_WHAT IS BEING ASKED_:
Look through the material below. Return exactly the lines from the one with "Войти (528, 21)" through the one with "July 2025 (18, 2096)", both included.
Segment Start: DATA EXTRACT
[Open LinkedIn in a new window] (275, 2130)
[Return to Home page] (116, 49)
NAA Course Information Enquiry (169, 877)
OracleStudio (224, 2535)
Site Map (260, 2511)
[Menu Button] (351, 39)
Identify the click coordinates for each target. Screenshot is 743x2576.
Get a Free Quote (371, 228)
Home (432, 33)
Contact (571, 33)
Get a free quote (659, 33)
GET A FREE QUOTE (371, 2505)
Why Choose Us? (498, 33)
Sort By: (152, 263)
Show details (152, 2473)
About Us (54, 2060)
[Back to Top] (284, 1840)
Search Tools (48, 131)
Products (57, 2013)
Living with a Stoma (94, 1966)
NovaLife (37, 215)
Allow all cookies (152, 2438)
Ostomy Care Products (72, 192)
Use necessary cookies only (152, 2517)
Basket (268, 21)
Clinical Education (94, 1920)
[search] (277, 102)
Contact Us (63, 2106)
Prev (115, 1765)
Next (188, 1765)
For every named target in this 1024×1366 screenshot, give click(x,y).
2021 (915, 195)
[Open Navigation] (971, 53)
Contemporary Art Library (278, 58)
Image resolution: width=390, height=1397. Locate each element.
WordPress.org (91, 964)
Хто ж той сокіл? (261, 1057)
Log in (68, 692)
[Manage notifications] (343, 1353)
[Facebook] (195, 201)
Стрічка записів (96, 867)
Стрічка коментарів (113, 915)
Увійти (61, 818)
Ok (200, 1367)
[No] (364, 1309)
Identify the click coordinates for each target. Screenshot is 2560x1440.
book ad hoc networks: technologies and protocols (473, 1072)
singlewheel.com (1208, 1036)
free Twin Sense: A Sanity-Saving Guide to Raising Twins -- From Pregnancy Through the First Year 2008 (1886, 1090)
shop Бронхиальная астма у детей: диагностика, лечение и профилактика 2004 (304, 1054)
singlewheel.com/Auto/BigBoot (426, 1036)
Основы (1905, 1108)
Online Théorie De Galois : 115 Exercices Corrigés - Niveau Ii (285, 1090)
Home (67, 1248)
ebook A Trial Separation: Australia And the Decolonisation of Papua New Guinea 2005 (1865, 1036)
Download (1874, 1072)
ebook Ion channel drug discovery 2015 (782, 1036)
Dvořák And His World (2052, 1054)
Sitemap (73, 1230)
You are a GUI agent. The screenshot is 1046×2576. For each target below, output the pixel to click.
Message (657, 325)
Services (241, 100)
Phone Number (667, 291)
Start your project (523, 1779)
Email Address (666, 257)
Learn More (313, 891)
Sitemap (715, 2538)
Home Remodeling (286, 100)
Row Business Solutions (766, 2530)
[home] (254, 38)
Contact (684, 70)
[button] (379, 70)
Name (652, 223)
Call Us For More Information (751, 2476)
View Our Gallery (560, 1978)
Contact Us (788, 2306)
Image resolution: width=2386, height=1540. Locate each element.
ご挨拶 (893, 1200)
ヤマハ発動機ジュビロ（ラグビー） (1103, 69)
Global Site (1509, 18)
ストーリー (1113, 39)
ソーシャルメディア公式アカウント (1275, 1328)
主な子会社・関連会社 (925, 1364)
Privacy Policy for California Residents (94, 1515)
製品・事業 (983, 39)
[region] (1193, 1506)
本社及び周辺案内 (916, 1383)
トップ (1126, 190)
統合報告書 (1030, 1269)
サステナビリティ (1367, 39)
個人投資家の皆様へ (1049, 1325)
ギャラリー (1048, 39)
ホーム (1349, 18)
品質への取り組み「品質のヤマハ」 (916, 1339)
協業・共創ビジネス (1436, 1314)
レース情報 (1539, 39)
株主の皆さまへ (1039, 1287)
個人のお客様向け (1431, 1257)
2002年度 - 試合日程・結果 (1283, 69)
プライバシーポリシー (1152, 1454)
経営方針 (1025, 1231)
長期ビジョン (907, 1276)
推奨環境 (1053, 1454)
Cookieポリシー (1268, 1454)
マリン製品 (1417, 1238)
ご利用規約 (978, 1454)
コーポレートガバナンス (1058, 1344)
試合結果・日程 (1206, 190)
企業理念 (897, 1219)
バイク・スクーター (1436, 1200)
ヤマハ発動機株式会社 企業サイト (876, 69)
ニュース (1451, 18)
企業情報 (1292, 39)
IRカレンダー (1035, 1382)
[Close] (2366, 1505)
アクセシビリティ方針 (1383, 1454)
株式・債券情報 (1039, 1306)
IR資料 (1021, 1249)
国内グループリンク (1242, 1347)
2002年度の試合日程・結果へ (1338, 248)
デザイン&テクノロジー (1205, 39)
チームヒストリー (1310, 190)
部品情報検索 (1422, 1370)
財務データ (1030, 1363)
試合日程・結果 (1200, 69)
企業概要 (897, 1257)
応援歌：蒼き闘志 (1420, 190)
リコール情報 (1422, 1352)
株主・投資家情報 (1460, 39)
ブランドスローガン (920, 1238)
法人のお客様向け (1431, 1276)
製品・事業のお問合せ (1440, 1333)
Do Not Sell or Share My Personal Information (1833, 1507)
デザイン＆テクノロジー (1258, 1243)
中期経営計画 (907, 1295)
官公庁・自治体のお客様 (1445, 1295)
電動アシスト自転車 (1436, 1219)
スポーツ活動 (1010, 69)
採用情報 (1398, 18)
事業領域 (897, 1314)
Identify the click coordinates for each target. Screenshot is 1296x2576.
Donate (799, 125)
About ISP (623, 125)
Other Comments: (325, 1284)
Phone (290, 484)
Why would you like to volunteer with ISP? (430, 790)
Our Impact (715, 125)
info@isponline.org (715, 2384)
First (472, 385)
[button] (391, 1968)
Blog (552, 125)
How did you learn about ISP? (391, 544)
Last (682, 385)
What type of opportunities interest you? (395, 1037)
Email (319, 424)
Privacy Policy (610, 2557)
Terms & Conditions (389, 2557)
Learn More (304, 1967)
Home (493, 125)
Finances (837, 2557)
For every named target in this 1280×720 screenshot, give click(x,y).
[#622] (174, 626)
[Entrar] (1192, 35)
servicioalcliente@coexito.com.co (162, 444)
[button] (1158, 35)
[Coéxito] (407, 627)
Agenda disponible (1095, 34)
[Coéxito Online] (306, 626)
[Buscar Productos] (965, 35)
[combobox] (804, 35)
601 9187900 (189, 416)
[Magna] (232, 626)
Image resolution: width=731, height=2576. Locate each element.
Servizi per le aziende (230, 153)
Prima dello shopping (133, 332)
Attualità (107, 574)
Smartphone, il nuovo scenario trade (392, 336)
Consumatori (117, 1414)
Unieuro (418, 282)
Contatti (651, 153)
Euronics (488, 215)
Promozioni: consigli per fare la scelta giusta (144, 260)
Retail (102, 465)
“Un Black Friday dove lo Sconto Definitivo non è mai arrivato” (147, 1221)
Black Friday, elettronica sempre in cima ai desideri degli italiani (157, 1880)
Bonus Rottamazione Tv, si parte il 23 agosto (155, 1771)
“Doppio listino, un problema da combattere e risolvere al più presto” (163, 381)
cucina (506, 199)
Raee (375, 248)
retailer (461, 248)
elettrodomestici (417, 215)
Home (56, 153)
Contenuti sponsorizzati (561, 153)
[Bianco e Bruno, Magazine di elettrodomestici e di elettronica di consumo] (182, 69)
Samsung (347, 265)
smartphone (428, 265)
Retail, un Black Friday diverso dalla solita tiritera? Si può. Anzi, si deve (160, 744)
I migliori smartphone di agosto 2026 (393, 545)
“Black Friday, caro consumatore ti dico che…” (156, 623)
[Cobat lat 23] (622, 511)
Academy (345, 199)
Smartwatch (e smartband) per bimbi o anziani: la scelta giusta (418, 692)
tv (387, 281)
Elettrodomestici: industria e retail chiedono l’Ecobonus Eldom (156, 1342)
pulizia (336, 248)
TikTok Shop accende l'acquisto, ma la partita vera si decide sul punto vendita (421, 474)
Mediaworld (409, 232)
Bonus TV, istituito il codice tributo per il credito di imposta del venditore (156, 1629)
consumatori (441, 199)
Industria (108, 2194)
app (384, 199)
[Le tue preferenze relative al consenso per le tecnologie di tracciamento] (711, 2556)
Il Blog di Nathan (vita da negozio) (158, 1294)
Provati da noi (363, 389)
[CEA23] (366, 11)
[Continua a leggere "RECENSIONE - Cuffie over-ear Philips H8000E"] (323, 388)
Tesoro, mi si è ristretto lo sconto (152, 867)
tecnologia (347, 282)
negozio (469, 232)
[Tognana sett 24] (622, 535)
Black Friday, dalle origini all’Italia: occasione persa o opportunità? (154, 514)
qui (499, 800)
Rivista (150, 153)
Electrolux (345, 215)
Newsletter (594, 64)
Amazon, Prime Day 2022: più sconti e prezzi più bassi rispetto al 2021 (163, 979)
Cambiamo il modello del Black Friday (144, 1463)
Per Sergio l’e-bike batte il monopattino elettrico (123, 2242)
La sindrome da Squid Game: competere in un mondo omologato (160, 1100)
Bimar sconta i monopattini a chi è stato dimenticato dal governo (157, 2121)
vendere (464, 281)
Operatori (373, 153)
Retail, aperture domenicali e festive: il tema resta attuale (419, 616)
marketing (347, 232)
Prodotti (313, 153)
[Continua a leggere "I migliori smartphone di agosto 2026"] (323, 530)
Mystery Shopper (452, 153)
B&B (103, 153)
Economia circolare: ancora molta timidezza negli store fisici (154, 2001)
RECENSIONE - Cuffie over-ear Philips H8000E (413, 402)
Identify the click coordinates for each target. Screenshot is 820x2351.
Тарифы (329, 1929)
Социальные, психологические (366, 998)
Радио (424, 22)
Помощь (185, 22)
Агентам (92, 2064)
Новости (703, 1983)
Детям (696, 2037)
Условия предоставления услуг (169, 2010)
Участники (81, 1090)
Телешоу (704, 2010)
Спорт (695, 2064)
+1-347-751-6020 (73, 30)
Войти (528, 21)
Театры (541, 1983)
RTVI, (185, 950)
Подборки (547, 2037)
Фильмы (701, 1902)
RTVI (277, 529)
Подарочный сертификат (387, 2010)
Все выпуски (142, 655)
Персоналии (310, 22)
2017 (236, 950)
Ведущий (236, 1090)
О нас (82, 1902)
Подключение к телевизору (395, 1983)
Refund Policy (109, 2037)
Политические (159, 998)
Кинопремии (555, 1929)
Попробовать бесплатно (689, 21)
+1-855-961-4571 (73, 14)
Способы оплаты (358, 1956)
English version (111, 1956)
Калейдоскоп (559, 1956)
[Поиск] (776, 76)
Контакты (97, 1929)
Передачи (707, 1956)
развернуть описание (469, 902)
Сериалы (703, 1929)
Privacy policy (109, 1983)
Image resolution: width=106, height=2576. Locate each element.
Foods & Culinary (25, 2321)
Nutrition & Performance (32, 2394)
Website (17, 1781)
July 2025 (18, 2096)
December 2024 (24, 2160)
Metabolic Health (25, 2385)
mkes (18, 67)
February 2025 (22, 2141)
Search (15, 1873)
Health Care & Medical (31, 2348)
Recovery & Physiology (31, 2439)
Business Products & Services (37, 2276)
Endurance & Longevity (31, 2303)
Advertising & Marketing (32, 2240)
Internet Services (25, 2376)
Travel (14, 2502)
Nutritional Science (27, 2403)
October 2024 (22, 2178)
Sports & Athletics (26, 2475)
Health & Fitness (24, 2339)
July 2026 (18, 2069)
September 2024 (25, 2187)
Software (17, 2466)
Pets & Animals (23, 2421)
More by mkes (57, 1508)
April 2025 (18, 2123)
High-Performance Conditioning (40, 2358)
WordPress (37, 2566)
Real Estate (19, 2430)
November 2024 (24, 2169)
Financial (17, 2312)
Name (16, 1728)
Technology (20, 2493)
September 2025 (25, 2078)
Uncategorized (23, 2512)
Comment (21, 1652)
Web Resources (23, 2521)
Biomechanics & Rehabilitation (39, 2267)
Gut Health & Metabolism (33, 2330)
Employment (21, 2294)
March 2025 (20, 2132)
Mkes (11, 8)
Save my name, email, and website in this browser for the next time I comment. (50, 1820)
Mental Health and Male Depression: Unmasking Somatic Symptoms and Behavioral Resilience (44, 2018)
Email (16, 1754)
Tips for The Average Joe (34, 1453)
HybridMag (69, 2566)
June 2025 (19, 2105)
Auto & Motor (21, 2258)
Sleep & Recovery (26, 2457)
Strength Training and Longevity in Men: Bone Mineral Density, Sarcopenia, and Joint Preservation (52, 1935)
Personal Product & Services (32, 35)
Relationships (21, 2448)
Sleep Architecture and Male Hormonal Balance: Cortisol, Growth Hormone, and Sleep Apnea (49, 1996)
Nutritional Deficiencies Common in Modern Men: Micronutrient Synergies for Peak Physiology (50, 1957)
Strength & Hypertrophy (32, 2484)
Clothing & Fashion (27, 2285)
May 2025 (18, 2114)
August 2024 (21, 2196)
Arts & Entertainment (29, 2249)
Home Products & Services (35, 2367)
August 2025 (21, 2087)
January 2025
Segment End: DATA EXTRACT
_ANSWER SECTION_:
Войти (528, 21)
Театры (541, 1983)
RTVI, (185, 950)
Подборки (547, 2037)
Фильмы (701, 1902)
RTVI (277, 529)
Подарочный сертификат (387, 2010)
Все выпуски (142, 655)
Персоналии (310, 22)
2017 (236, 950)
Ведущий (236, 1090)
О нас (82, 1902)
Подключение к телевизору (395, 1983)
Refund Policy (109, 2037)
Политические (159, 998)
Кинопремии (555, 1929)
Попробовать бесплатно (689, 21)
+1-855-961-4571 (73, 14)
Способы оплаты (358, 1956)
English version (111, 1956)
Калейдоскоп (559, 1956)
[Поиск] (776, 76)
Контакты (97, 1929)
Передачи (707, 1956)
развернуть описание (469, 902)
Сериалы (703, 1929)
Privacy policy (109, 1983)
Image resolution: width=106, height=2576. Locate each element.
Foods & Culinary (25, 2321)
Nutrition & Performance (32, 2394)
Website (17, 1781)
July 2025 (18, 2096)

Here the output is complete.